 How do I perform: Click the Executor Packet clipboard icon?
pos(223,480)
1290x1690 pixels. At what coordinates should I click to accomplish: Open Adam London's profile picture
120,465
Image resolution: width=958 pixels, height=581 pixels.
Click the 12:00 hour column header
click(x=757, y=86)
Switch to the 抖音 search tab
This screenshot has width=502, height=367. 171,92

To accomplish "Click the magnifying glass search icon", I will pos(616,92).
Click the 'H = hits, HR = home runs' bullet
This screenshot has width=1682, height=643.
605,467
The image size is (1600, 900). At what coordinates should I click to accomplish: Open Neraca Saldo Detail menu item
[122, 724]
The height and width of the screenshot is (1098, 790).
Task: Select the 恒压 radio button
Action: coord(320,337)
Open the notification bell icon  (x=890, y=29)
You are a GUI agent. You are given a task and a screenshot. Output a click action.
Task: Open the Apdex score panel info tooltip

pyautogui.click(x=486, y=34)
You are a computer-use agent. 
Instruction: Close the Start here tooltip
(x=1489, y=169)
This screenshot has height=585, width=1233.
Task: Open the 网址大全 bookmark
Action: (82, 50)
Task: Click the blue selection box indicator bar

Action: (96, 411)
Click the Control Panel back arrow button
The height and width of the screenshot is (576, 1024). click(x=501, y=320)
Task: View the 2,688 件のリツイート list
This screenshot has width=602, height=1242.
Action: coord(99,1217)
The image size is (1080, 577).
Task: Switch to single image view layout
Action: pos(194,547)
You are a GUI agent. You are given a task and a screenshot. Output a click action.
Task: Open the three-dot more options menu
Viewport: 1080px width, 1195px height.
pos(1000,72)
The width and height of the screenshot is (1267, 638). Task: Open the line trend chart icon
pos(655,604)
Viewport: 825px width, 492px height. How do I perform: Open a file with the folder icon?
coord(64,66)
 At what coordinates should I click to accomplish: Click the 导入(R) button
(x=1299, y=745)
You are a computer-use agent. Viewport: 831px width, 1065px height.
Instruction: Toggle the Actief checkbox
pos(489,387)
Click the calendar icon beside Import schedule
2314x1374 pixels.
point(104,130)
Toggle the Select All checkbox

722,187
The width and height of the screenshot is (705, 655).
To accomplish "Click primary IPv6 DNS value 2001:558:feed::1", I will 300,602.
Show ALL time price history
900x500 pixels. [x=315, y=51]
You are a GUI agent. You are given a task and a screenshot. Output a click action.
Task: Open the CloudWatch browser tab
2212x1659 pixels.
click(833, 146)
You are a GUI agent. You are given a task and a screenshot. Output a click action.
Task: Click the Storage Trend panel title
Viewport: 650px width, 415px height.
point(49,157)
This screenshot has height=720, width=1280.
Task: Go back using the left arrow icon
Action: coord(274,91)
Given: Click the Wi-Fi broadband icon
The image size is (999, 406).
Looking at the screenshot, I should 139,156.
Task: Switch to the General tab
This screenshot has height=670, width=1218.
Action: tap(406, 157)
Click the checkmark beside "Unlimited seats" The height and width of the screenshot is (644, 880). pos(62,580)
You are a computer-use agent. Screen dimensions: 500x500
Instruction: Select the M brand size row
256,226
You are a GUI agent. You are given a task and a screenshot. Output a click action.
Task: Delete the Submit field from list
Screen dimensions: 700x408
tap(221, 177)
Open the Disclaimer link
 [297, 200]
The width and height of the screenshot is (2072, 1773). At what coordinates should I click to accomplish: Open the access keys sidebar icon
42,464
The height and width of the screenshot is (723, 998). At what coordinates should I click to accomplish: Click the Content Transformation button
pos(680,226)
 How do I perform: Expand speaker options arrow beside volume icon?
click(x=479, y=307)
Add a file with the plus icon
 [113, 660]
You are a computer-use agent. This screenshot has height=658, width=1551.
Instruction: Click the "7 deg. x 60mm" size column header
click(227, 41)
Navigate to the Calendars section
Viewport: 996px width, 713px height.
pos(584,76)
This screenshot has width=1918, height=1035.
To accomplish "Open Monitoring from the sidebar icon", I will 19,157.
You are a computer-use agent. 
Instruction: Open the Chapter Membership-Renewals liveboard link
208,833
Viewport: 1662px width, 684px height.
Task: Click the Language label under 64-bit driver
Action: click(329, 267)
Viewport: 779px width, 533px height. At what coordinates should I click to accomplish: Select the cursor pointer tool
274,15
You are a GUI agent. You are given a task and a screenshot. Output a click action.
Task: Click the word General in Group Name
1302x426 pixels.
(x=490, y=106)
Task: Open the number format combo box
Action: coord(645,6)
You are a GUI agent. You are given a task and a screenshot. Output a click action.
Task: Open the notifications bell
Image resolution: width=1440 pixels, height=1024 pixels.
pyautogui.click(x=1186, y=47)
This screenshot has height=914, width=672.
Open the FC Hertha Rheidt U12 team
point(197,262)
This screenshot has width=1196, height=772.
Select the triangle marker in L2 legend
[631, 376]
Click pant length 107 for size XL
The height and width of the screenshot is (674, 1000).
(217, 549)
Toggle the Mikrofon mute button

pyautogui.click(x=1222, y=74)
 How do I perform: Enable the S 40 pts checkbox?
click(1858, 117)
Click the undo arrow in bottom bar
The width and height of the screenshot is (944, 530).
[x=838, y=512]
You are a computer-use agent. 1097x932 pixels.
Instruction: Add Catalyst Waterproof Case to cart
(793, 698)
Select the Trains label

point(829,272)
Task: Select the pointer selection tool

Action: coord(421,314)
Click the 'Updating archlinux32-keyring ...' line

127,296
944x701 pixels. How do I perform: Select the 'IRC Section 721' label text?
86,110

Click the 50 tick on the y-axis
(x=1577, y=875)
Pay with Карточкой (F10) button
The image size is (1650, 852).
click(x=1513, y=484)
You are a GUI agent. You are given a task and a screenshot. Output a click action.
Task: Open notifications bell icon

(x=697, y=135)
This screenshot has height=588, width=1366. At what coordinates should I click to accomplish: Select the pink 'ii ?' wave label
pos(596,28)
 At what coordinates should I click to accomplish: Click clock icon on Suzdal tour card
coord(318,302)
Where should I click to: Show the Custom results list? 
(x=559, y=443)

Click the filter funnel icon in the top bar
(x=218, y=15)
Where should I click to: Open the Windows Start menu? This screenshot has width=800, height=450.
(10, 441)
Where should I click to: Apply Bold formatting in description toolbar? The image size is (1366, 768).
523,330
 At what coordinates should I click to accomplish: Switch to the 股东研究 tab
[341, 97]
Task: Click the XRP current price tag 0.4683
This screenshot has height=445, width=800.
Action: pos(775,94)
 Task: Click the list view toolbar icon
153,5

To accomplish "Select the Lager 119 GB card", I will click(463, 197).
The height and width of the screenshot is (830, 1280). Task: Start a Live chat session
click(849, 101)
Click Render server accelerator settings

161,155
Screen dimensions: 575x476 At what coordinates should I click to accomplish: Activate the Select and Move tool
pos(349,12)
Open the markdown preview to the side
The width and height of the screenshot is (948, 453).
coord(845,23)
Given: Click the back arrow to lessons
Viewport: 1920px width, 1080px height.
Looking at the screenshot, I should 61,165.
---
Task to complete →
Would you report every line of the entries above containing the word "computer"?

Your solution →
You are a computer-use agent. 
You are a computer-use agent. Viewport: 831px width, 1065px height.
You are a computer-use agent. Screen dimensions: 500x500
You are a computer-use agent. This screenshot has height=658, width=1551.
You are a computer-use agent. 
You are a computer-use agent. 1097x932 pixels.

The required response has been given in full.